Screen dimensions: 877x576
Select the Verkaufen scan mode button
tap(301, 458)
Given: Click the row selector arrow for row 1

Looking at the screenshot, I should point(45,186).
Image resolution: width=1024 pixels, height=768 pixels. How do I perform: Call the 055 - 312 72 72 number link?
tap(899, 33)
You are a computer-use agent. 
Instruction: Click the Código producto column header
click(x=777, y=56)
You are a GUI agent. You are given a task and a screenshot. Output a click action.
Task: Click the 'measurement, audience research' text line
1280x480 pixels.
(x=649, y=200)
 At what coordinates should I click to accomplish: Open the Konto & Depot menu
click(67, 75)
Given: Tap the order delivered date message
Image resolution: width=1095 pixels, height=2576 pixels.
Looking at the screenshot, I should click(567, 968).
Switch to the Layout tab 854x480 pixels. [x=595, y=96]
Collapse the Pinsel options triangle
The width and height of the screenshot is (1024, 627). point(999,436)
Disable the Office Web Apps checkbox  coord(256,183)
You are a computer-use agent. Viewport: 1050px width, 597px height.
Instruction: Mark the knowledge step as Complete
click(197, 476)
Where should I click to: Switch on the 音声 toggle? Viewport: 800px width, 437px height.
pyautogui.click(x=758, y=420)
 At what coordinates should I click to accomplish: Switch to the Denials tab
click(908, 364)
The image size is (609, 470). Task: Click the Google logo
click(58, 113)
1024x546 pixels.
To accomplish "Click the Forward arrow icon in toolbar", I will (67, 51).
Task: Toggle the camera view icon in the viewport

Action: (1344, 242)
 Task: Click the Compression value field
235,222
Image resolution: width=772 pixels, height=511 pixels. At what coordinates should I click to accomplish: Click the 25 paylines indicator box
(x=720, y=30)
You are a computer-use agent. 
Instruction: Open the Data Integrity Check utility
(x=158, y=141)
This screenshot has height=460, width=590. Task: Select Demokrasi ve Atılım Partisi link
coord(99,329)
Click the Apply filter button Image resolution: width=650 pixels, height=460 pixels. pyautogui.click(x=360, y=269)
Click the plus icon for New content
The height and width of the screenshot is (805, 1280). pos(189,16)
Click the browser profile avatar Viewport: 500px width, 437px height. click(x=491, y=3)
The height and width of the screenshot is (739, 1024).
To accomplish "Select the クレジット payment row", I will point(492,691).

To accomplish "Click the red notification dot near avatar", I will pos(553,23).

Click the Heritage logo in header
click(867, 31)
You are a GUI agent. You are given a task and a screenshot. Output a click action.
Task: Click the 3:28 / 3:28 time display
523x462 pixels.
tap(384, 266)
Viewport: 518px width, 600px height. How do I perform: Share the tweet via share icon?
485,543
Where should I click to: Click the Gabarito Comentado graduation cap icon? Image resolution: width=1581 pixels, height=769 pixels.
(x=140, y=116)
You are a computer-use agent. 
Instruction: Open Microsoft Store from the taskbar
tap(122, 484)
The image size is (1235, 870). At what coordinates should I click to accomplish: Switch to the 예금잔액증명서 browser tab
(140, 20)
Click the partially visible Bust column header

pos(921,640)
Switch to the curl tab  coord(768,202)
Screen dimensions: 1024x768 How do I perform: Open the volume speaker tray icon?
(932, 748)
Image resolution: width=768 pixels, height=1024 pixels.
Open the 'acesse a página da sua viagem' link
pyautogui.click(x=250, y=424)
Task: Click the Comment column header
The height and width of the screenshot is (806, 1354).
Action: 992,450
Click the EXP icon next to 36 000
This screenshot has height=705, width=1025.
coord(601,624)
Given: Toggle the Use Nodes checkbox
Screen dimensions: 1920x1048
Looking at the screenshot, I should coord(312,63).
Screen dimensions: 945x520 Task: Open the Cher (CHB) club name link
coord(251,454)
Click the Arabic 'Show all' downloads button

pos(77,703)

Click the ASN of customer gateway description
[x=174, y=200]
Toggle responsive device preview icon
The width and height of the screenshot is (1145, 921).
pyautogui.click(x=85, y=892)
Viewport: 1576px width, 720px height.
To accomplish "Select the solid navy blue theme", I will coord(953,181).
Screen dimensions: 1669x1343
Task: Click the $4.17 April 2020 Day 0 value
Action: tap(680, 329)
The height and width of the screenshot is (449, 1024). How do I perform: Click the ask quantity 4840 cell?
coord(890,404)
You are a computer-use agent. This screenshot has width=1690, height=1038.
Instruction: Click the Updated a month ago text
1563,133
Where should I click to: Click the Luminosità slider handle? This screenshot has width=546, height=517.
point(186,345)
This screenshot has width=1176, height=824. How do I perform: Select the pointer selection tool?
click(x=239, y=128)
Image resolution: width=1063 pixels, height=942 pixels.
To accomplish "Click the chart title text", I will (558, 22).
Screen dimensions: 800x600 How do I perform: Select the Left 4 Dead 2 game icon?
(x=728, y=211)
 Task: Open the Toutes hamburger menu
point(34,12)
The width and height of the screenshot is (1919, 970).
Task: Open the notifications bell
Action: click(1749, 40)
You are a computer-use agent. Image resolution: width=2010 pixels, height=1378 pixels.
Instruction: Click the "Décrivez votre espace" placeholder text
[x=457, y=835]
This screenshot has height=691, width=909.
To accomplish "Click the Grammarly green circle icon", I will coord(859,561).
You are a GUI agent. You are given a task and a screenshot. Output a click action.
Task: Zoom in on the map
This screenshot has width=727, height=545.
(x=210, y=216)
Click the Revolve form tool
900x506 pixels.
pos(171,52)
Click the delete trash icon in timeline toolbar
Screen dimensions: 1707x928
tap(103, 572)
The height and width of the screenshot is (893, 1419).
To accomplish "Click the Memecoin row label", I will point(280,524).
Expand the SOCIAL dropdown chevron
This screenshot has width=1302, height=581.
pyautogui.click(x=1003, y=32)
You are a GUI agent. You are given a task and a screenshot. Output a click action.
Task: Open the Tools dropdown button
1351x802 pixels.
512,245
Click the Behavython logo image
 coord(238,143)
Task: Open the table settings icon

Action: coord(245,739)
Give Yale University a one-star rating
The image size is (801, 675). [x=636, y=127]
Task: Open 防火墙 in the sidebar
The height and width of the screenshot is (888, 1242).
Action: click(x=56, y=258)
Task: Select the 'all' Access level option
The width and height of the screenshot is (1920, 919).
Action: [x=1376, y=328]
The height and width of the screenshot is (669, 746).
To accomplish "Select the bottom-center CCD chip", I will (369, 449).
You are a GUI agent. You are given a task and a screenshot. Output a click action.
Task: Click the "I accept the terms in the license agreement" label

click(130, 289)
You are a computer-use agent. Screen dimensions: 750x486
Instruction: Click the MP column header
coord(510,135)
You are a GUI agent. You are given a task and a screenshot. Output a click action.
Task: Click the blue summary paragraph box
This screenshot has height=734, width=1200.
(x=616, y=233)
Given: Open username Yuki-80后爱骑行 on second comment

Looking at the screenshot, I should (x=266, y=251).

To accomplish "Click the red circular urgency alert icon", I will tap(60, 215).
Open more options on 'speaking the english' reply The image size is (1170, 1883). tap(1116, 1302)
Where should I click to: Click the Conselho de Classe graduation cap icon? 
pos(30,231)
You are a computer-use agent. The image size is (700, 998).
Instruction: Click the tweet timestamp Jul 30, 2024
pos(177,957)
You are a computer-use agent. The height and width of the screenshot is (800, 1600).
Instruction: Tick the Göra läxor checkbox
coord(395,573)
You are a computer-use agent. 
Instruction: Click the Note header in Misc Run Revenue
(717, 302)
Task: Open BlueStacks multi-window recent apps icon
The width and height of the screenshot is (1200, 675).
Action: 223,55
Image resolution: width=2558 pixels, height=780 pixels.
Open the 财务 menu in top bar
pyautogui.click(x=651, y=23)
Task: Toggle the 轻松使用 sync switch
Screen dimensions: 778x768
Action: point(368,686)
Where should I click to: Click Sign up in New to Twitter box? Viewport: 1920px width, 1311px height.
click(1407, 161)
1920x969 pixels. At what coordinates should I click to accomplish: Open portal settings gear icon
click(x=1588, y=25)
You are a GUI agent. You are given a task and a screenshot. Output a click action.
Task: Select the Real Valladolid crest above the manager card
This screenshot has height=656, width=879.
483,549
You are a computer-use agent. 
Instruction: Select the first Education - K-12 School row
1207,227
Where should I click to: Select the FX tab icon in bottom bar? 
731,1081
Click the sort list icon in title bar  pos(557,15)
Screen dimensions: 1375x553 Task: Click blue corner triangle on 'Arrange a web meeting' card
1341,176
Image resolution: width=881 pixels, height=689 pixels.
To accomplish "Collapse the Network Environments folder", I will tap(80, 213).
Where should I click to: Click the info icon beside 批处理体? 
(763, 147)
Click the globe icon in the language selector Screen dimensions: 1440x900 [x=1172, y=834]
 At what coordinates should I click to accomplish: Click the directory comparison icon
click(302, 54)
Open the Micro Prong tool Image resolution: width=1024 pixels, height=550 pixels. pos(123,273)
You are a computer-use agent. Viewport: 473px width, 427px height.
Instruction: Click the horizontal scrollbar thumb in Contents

-=-=-

§ To do: Please write out, exactly as they appear, the line that contains "directory comparison icon" and every line after it up to the end of the entries above, and no others.

§ Exercise answer:
 At what coordinates should I click to accomplish: Click the directory comparison icon
click(302, 54)
Open the Micro Prong tool Image resolution: width=1024 pixels, height=550 pixels. pos(123,273)
You are a computer-use agent. Viewport: 473px width, 427px height.
Instruction: Click the horizontal scrollbar thumb in Contents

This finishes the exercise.